Mais face Wigan (défaite 1-2), en avril de la même année, Mikel souffre de la cheville. Victime d’une lésion des ligaments, il met fin prématurément à sa saison. Pas assez remis de cette blessure, Arteta manque le début de l’exercice suivant et ne reprend le chemin des terrains qu’en septembre. Malgré son nouveau statut de capitaine, le milieu espagnol ne participe qu’à onze rencontres (toutes compétitions confondues) lors de la saison 2014/15 devant céder son brassard à Per Metersacker pour la finale de FA Cup contre Aston Villa (4-0).

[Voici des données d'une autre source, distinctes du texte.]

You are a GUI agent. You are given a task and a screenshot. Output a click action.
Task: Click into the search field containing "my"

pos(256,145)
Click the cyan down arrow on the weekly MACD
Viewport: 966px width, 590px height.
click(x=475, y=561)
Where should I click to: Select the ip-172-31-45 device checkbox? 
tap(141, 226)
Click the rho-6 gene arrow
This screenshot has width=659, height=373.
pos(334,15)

« Arteta a sûrement beaucoup appris de son premier poste d’entraîneur adjoint à Man CityIl devra maintenant faire face au fait qu’il n’a aucune expérience à ce niveau et il devra donc bien s’entourer. » – Arsène Wenger

En dépit de ses soucis physiques, Arsenal et Wenger ont conservé leur confiance en lui. La prolongation de contrat d’un an signée au début de la saison 2015/16 en est la preuve. Cependant, son temps de jeu reste anecdotique. Aligné à douze reprises, il est remplaçant lors de l’ultime journée de championnat. Dernier match de sa carrière, une de ses frappes est repoussée par la transversale. Le gardien de Villa, Mark Bunn, lui fait un cadeau d’adieu en propulsant son tir dans ses filets. A l’issue du match, les supporters lui offrent une standing-ovation.

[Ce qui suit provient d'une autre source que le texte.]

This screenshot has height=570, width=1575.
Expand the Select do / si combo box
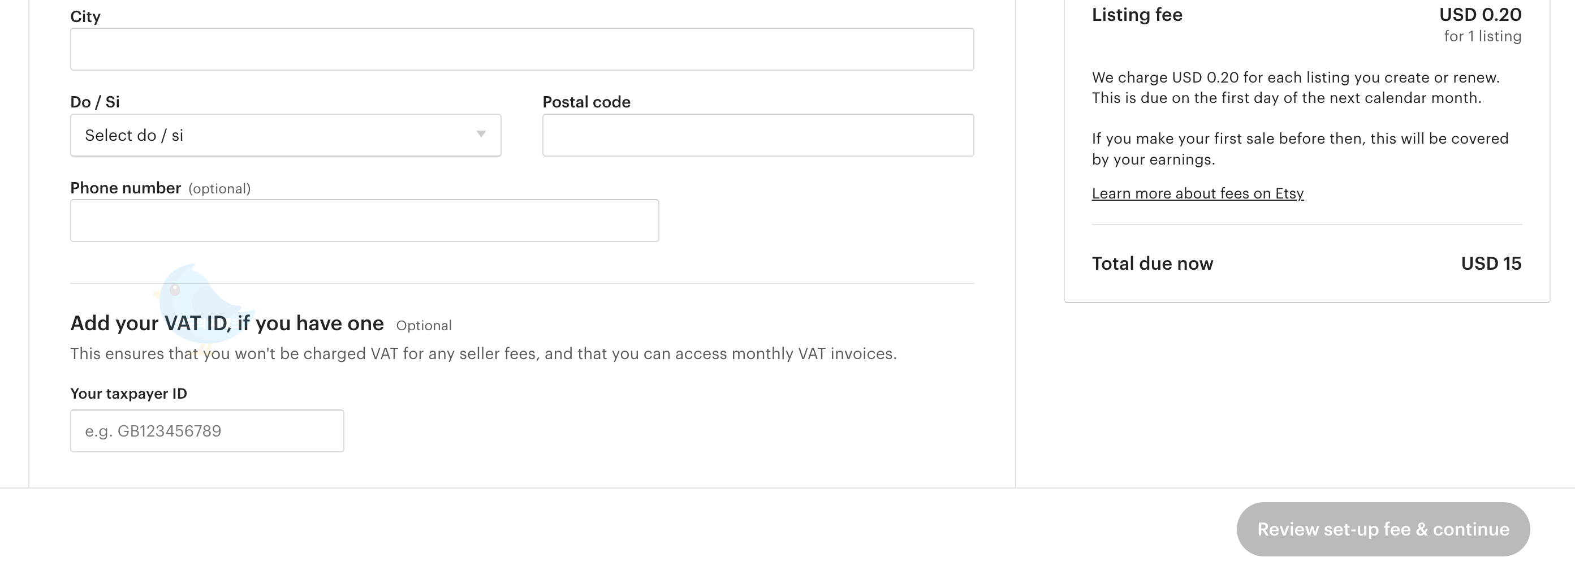[x=285, y=135]
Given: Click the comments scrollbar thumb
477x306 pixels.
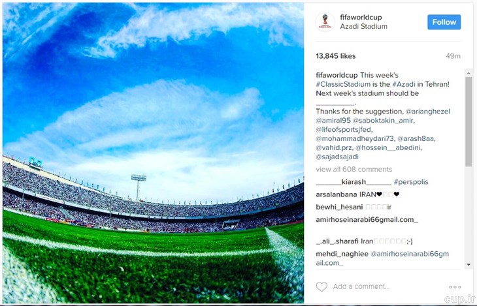Looking at the screenshot, I should (468, 122).
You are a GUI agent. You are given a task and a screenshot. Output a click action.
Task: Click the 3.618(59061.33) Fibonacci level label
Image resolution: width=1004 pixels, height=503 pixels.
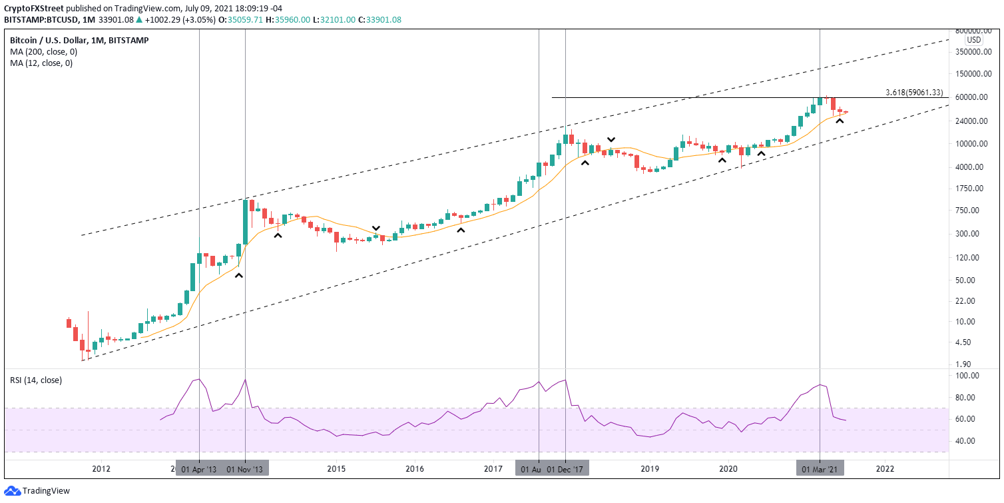[914, 93]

Quelques jours plus tard, Mikel annonce officiellement la fin de sa carrière et le début de sa nouvelle. Dès l’été 2016, il rejoint le staff de Pep Guardiola à City pour apprendre le métier. Et il n’a pas choisi le plus mauvais professeur avec le Catalan. Après trois et demi d’apprentissage, Arteta s’apprête à devenir N°1. Reste à savoir si le Basque a bien retenu les leçons de son mentor.